There are few things that will have more impact on your economic well-being and liberties than the votes and actions of those who serve in elected office. If collectively the citizens make the wrong decision at the ballot box, it can mean disaster. How many Venezuelans regret their vote for Hugo Chavez back in 1998? Chavez took the richest country in South America and with his successor, Nicolas Maduro, turned it into one of the poorest, while at the same time destroyed the peoples’ liberties.

The cruel fact is that most democracies or democratic republics, going back to ancient Greece, are destroyed from within by incompetent or corrupt rulers initially elected by the people. The American Founding Fathers were well aware of the fact that almost all democracies sowed the seeds of their own destruction.

The Founders’ contemporary, Scottish historian Alexander Tytler, noted: “A democracy will continue to exist up until the time that voters discover that they can vote themselves generous gifts from the public treasury.”

The reason the Founders designed the United States as a republic without a direct voting franchise, as characteristic of direct democracies, was to slow down the ultimate destruction which they thought was probably inevitable. The Founders noted the importance of having an educated electorate which they saw as necessary for a democratic republic to have any chance of succeeding.

Medical doctors, lawyers and many other professions are required to have licenses.
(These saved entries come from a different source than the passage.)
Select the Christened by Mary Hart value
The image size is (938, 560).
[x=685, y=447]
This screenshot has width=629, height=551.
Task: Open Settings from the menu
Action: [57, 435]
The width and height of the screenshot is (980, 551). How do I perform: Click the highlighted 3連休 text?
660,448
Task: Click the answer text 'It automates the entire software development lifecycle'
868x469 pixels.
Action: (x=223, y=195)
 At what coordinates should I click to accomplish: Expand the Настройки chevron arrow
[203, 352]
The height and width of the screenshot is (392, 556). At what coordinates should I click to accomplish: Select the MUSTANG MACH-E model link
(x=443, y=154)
The license provided by a state agency, or a private association or company is supposed to convey some basic competency on the part of its holder.

(Like all too many other things, the power to license has been abused – where, for example, the state of Louisiana even requires licenses for flower arranging and five U.S. jurisdictions require mandatory registration for interior decorators. These licenses are designed more to exclude competition than to protect the consumer against incompetence or worse.)
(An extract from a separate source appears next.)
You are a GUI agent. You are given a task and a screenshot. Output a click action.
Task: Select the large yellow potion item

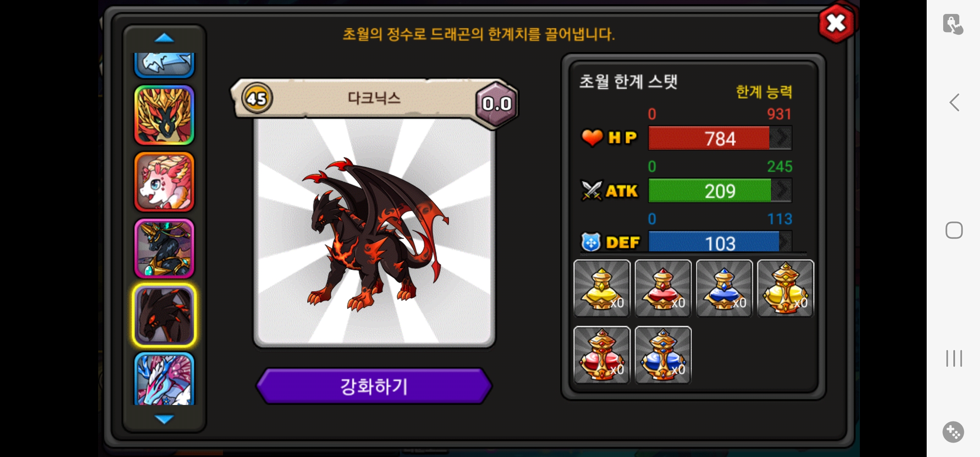coord(785,288)
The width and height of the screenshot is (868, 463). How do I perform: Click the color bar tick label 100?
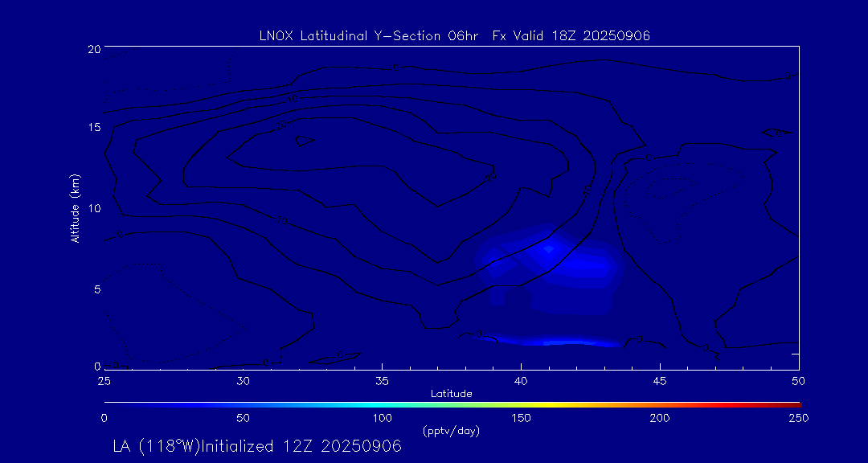point(382,418)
The knowledge that major airlines only hire licensed and experienced pilots gives passengers one less reason to worry as they are propelled in an aluminum tube seven miles above the Earth’s surface.

As with the licensed airline pilot, it would be nice to know that one’s fellow voters had a reasonable understanding of the U.S. Constitution, including the structure and history of the U.S. government. The American Founders grappled with and came up with reasonable solutions for most of the political questions that are current today. The system has worked reasonably well for more than 230 years — far more than expected — and hence it ought to not be easily changed or discarded.
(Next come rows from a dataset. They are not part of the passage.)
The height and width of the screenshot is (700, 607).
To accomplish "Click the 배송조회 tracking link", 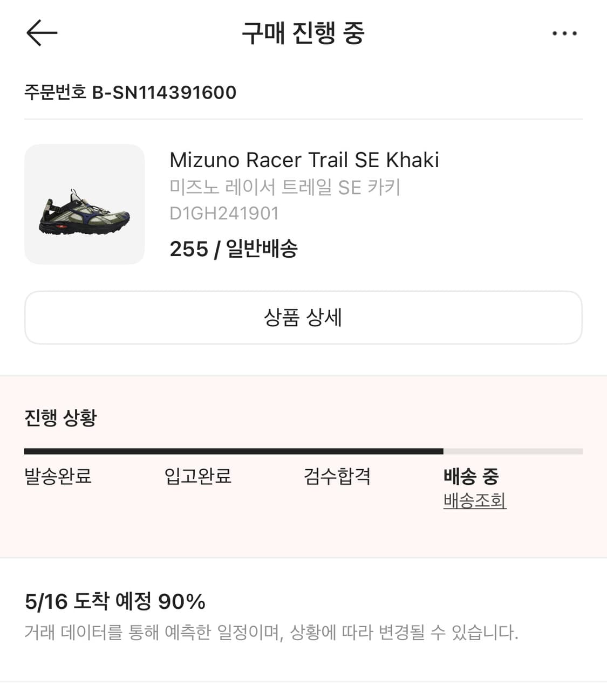I will pos(475,500).
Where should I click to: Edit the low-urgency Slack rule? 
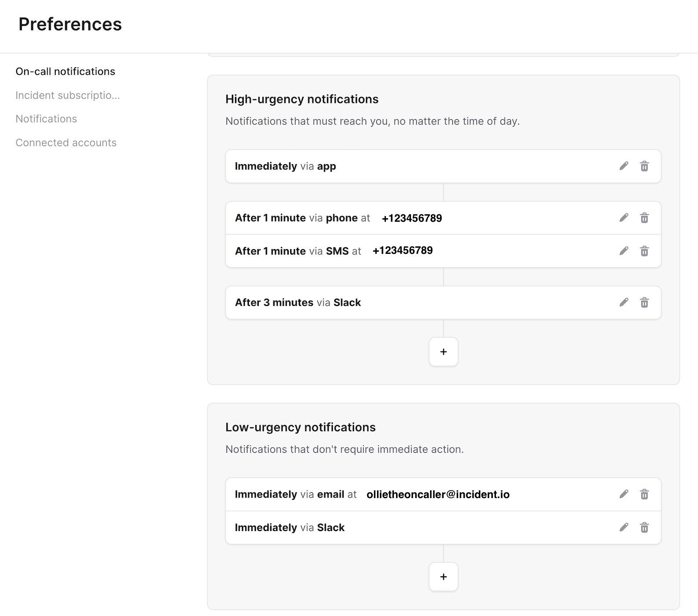point(624,527)
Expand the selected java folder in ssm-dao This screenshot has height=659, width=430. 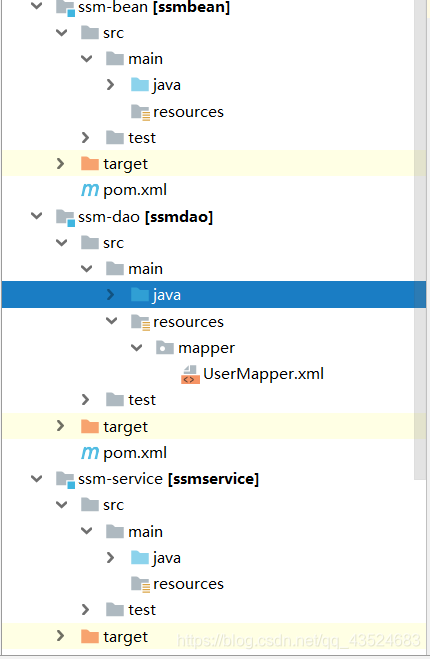click(x=111, y=295)
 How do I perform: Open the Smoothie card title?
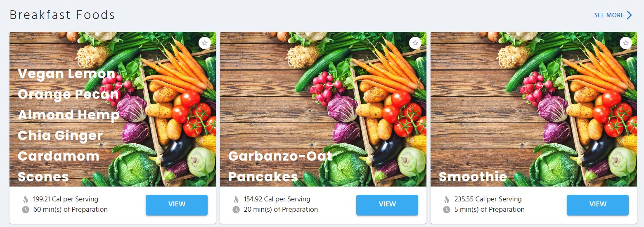(x=473, y=177)
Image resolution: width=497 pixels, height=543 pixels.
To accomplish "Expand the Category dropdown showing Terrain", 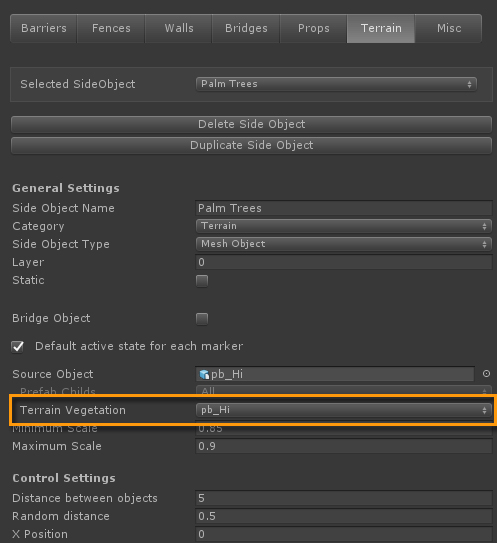I will click(344, 226).
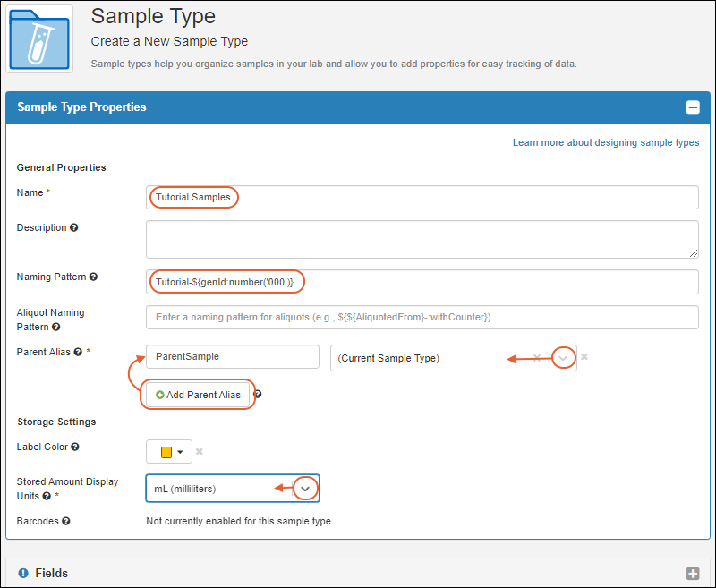
Task: Open the Label Color swatch picker
Action: 171,452
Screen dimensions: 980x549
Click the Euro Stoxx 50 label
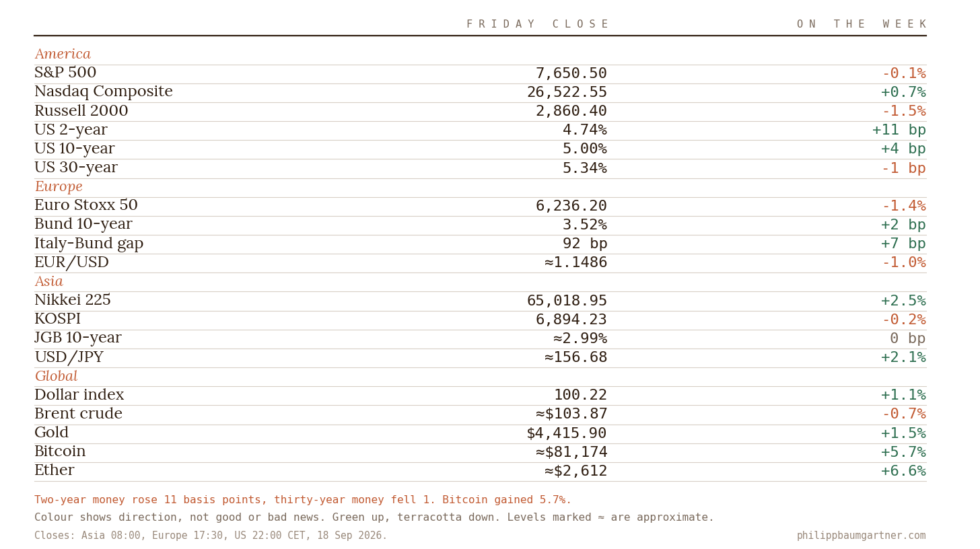click(x=86, y=205)
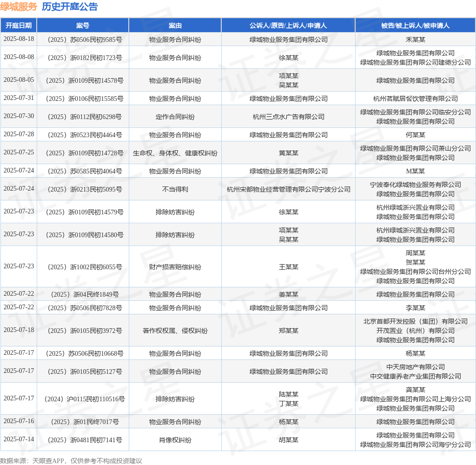The width and height of the screenshot is (476, 465).
Task: Select defendant 北京首都开发控股（集团）有限公司
Action: [415, 321]
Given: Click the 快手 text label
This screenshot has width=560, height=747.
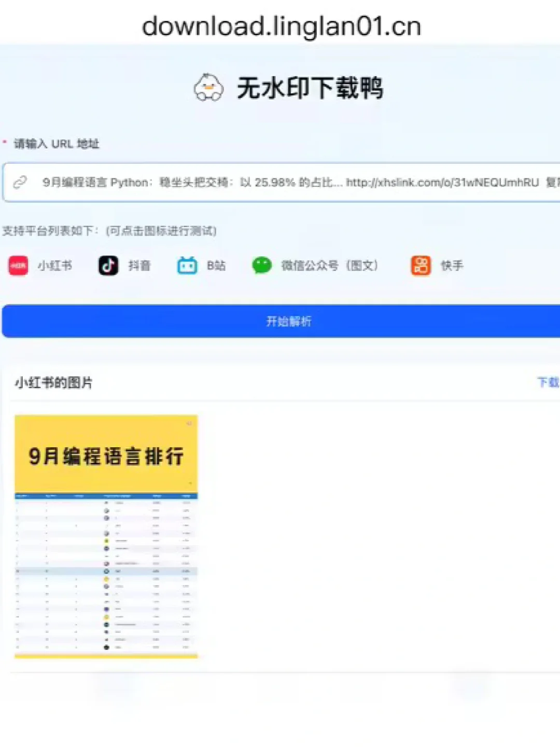Looking at the screenshot, I should click(x=452, y=266).
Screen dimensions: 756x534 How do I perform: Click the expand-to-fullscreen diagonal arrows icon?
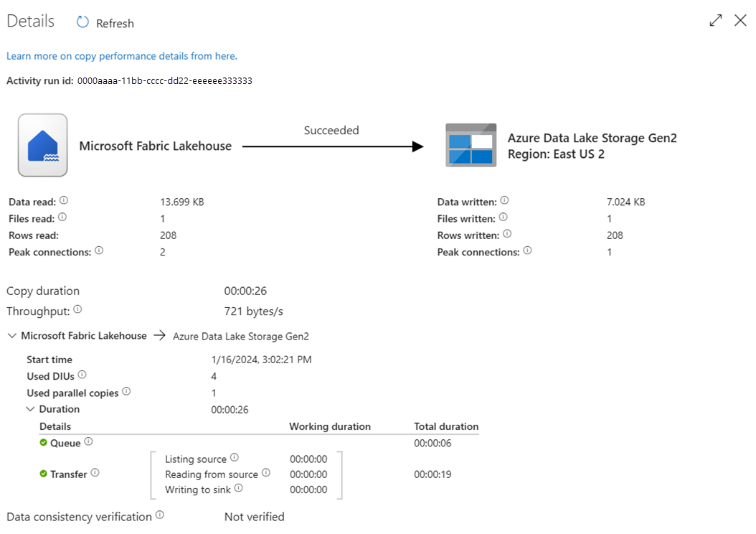coord(715,21)
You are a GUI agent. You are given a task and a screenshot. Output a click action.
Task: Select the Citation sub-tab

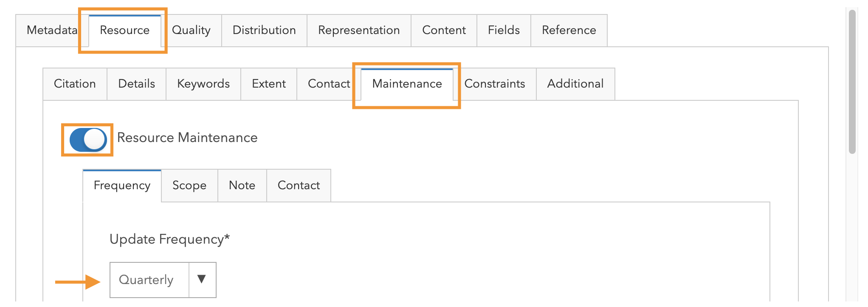pos(75,84)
One would think that law school professors, particularly those at prestigious universities, would be the most clear-headed when it comes to voting. Yet, the nation was “treated” this past week to the ramblings of three law school professors (Harvard, Yale and Stanford) who, in their insufferably arrogant way, wanted the world to know that they were smarter than the American Founders and thus impeachment could be anything they thought — the debates and decisions of the Founders be damned.

Watching them reminded me of the wisdom of the late William F. Buckley, who often repeated that he would rather be governed by the first 2,000 people in the Boston telephone directory than the 2,000 people of Harvard University.

Several of the Democratic candidates for president — including Harvard Law Professor and former Cherokee Indian Elizabeth Warren — have advocated getting rid of the Electoral College. The Electoral College is an integral part of the American system of checks and balances. It gives a finality to who won the presidency in a way a tally of more than a 100 million votes run by thousands of local officials using different procedures and rules never could.

The fact is that the system was (and probably always will be) too flawed to ever give an unquestioned answer of whether Kennedy or Nixon won the popular vote in 1960 or Bush or Gore in 2000. Without the Electoral College, these fights might still be going on and not necessarily in a peaceful way.

If we are going to trust the citizens to vote for our leaders, should we require some basic knowledge? Schools used to teach “civics” and “American history” so most people had some understanding of why the Founders designed the system and how it worked. Unfortunately, these days all too many students manage to get diplomas and even degrees from well-known universities without any of this knowledge.

There are many organizations that encourage everyone to vote — but if you know nothing, should you vote? Literacy tests, such as those once required in parts of the American South, clearly discriminate against those who were given a poor education (most often in public schools).

If there were a campaign to encourage people not to vote unless they know about the basics of government and American history — while at the same time giving them the information they should have for free in easy to understand booklets and videos — it could do much to increase voter literacy.

People would not be required to “take the course,” but could be given a certificate after taking a short test on the Internet. It would need to be done on the honor system. Most people take pride in what they have learned, and being a certified literate voter should be no exception.